Backstage, New Jersey. You have your bag of Nikons with you, so she manipulates a press pass, which turns out to be the sole press pass given at that show. You're together in the fourth row stage right, and you're allowed to take pictures during the first three songs only.

"That doesn't matter," she said. "You can take as many as you like." You don't really want the pics, but you take them for her. The band seem surprised to find you snapping away at the climax of the set: the famous singer standing screaming into banks of multicolored backlights. In the dressing room Manager Man rightly chews your head off. You take the film from your pockets and drop it angrily at his feet. You're not angry at him.

The band blew the roof off.

She was sleeping with the singer for the opening band. The crew, wearing wet towels, were chasing her around motel rooms uttering romantic nothings. "I'm gonna git me a piece of that ass, little girl."

Backstage, MA. With a college friend, now a grad student at U. Mass. With his red beard and good-egg smile, he's ecstatic, raving about how great the show was. Guitar and Bass stop to chat. Guitar looks at you suspiciously. Everyone remarks how similar his appearance is to yours: you even play the same models of axes.

The day before, three of you driving into the back country, photographing the spectacular New England Fall fire-colors. She's charming: your friend falls for her instantly.

Journal entry: "Greatest moment of desolation, when she said she really is over me.

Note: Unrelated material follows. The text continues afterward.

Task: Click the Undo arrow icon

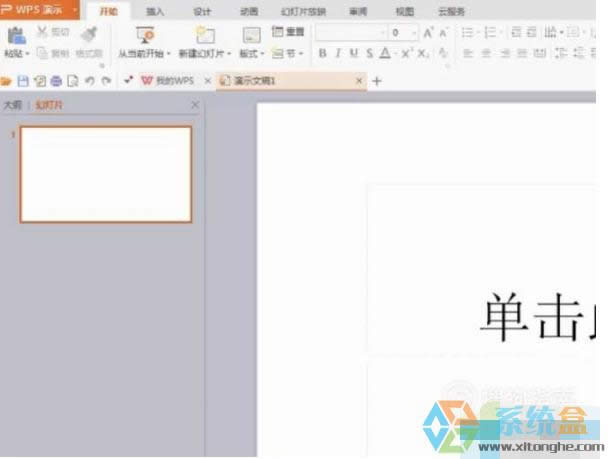Action: click(89, 81)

How can she be?"

Backstage, Philadelphia, final show. Acappella encore, "Moon River" in three-part harmony. Gorgeous. Singer wears a black armband because he broke up with his girlfriend. The band's mothers are in the front row.

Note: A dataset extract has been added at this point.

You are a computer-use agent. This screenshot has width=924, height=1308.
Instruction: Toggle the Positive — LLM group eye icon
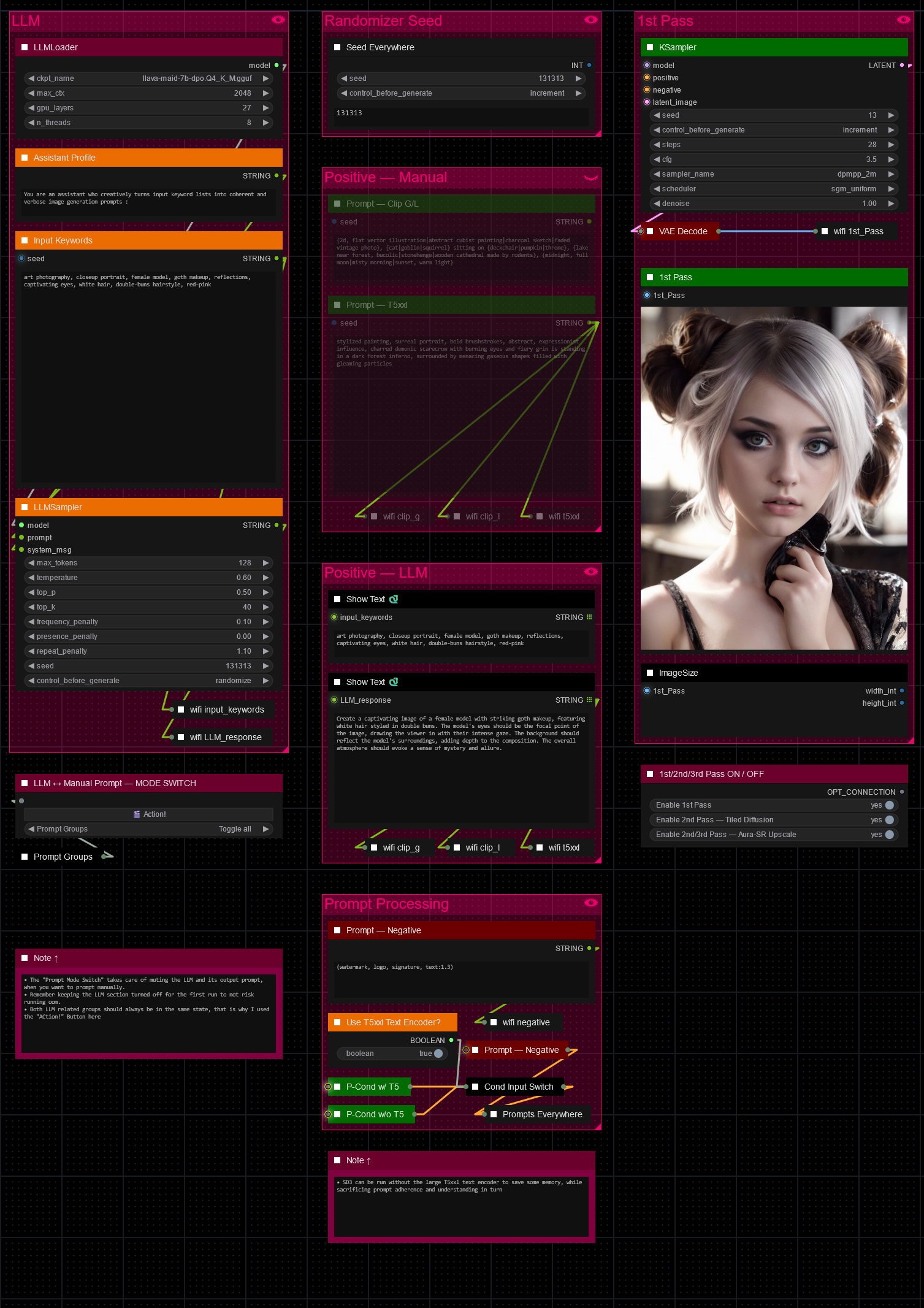(591, 572)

She says goodbye to the singer for the opening band. It's a long goodbye and afterwards she's tearful.

Walk in the rain to the Econo Lodge, 22nd and Franklin, where you're supposed to meet. At midnight it's your 27th birthday. It's long after dawn before she shows, and when she does, she sleeps in the second bed.

The singer for the opening band did not look pleased to meet me. Afterwards he called her from his motel room. "Come see me right now." That was her last night with him, the night of my birthday, in Philadelphia.

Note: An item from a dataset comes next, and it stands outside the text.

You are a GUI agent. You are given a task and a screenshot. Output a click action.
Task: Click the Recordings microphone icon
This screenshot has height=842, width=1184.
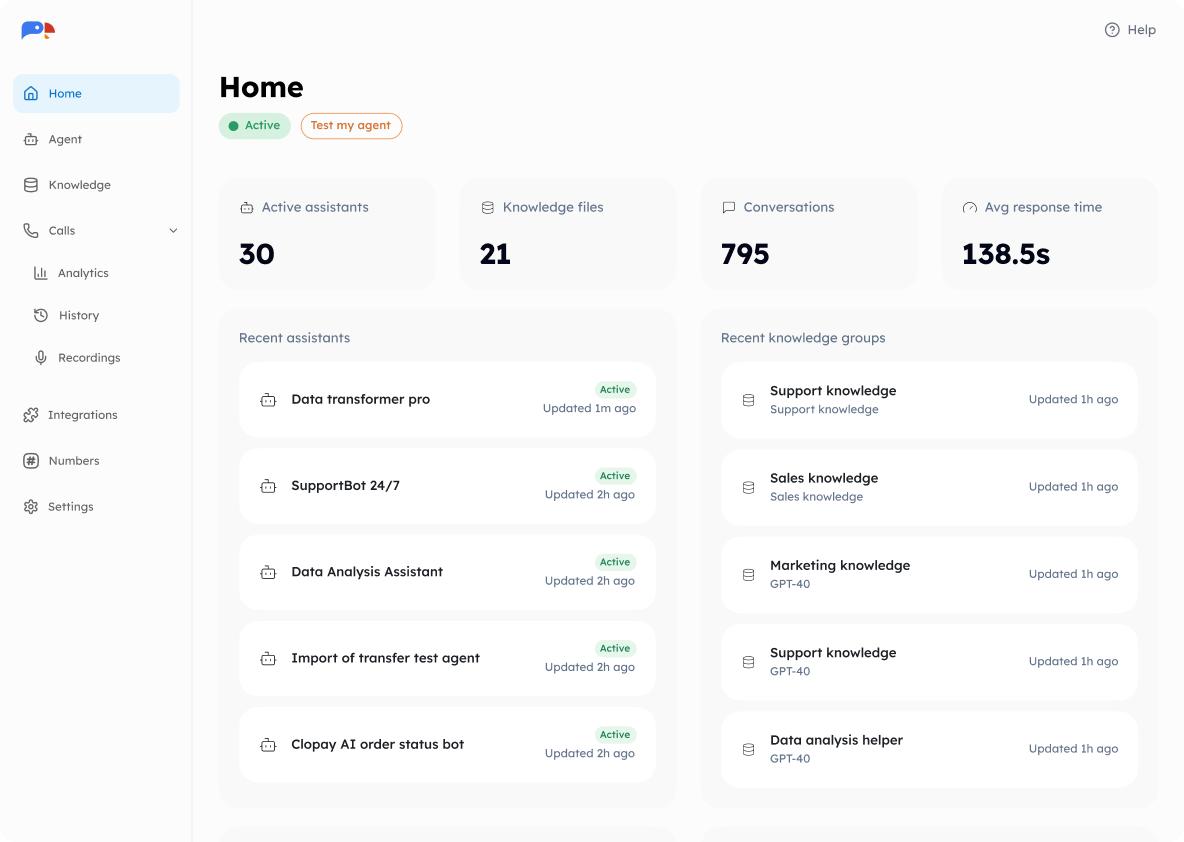tap(41, 357)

Pickwick Arms Hotel, East 61st Street, New York City. Tour over, she collapses in fatigue and depression, spending evenings trying to track down the singer for the opening band. She takes calls in phone booths, to keep them secret from you. She drags you up and down the island, shopping for shoes, finally buying a pair from a shop next to the hotel. She realizes she doesn't need you there, stops talking to you, stops hiding her distraction. In the end she levels with you about the singer, and like a good sport you help her locate his hotel room. When he turns out to have left town, she asks you to help her reach the airport in Newark. She flies home alone, leaving you there, tearful in the subway on the way back to the hotel.

In your notebook she wrote, after a not-so-flattering passage about her, "(TIME OUT. HI POOPSIE)".

From a journal entry: "Life is for hurting, I suppose."